(Assignment): The answer must consist of every line in the records that contains the word "Tribunal".

:: Excerpted data ::

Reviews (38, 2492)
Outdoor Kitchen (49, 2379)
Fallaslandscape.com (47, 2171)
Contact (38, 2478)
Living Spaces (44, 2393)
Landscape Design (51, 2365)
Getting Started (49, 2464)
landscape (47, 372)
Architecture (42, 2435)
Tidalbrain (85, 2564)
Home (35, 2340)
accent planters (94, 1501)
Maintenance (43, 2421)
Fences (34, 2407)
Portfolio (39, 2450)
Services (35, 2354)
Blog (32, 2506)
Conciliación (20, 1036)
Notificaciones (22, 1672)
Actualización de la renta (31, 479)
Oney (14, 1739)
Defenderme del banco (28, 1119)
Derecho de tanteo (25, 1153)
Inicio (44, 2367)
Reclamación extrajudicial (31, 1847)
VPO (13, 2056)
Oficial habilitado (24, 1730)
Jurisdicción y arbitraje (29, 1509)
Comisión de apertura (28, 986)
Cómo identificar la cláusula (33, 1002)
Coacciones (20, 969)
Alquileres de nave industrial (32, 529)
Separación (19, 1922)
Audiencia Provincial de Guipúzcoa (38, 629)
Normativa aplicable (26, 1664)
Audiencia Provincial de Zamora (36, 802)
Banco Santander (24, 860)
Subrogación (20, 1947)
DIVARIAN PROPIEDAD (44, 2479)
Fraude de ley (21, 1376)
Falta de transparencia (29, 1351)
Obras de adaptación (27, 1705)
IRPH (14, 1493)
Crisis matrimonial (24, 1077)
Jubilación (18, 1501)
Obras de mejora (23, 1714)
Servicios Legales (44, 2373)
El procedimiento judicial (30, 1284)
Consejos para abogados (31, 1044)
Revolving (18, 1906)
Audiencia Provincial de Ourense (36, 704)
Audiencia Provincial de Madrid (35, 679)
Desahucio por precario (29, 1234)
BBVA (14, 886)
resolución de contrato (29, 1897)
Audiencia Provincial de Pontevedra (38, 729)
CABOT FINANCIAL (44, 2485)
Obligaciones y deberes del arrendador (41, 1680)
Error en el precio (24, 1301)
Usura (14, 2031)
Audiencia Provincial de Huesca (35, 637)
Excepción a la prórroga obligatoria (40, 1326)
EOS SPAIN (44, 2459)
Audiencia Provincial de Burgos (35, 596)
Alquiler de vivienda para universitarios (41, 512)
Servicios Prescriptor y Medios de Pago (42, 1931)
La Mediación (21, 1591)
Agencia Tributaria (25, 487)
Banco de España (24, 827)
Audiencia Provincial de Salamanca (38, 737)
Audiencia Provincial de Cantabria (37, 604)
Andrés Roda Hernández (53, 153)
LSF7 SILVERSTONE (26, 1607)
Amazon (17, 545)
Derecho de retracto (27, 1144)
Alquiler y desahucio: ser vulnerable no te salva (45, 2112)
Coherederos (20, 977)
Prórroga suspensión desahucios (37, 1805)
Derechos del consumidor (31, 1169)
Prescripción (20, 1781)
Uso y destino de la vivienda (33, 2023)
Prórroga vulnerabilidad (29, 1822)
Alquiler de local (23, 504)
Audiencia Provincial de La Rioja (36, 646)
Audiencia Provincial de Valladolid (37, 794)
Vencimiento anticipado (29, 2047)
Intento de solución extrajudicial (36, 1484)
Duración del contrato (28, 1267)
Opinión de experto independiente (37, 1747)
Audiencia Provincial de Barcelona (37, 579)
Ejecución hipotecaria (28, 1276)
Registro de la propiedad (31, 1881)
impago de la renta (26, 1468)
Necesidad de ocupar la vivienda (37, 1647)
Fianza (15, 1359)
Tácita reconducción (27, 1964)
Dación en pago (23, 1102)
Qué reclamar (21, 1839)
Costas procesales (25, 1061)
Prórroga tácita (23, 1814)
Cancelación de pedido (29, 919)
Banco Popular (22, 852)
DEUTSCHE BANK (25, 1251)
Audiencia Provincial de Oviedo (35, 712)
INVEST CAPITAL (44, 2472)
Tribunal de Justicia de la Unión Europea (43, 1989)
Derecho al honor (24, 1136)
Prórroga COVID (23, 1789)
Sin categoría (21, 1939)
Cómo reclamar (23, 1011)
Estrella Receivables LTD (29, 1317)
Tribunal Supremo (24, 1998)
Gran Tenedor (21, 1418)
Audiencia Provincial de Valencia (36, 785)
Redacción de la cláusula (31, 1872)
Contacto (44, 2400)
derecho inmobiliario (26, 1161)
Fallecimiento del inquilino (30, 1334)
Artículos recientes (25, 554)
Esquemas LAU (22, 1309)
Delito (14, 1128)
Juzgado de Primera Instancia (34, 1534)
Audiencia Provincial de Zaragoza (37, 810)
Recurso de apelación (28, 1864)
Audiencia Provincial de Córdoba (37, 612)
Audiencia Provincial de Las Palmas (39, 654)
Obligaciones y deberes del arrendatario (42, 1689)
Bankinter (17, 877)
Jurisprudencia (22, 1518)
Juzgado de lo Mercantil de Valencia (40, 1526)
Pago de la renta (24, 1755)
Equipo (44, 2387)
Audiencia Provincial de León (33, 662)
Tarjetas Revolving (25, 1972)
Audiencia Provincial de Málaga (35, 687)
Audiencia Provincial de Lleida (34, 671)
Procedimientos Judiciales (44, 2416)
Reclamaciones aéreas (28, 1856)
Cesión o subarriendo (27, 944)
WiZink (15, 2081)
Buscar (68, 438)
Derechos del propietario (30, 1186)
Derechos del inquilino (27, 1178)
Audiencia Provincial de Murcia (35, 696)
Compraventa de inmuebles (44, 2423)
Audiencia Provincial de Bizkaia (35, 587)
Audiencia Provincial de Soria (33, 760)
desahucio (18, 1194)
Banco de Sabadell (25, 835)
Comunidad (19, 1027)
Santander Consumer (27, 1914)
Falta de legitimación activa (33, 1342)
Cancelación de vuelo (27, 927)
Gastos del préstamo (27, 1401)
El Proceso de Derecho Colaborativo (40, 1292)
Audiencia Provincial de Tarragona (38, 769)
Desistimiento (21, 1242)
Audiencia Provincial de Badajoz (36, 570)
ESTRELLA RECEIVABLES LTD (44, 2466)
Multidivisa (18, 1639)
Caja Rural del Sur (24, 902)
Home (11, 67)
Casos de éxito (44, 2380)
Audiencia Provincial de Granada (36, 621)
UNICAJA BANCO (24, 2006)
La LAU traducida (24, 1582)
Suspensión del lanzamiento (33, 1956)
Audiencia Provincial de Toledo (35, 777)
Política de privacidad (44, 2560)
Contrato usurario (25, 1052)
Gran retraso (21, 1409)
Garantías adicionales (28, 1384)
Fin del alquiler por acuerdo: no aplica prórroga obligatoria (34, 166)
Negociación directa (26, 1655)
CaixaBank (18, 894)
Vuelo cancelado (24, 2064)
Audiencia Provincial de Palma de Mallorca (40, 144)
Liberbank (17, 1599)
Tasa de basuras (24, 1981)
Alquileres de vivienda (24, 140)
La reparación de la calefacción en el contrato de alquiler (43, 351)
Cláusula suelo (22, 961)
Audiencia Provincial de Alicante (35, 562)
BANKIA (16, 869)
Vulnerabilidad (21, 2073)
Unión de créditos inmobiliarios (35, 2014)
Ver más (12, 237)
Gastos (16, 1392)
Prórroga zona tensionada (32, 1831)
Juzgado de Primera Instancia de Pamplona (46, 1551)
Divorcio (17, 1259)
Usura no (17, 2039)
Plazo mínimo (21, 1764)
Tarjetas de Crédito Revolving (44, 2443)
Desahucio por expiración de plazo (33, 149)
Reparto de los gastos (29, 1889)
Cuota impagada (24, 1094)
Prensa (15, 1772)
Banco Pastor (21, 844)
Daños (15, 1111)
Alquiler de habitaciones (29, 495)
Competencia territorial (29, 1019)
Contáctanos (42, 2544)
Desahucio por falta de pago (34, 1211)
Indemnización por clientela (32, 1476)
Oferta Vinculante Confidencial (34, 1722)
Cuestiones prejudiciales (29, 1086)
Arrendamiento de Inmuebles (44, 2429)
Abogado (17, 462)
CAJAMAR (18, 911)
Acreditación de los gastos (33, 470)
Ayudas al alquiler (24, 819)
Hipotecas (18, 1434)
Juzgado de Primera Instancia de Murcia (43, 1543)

:::

(Your response):
Tribunal de Justicia de la Unión Europea (43, 1989)
Tribunal Supremo (24, 1998)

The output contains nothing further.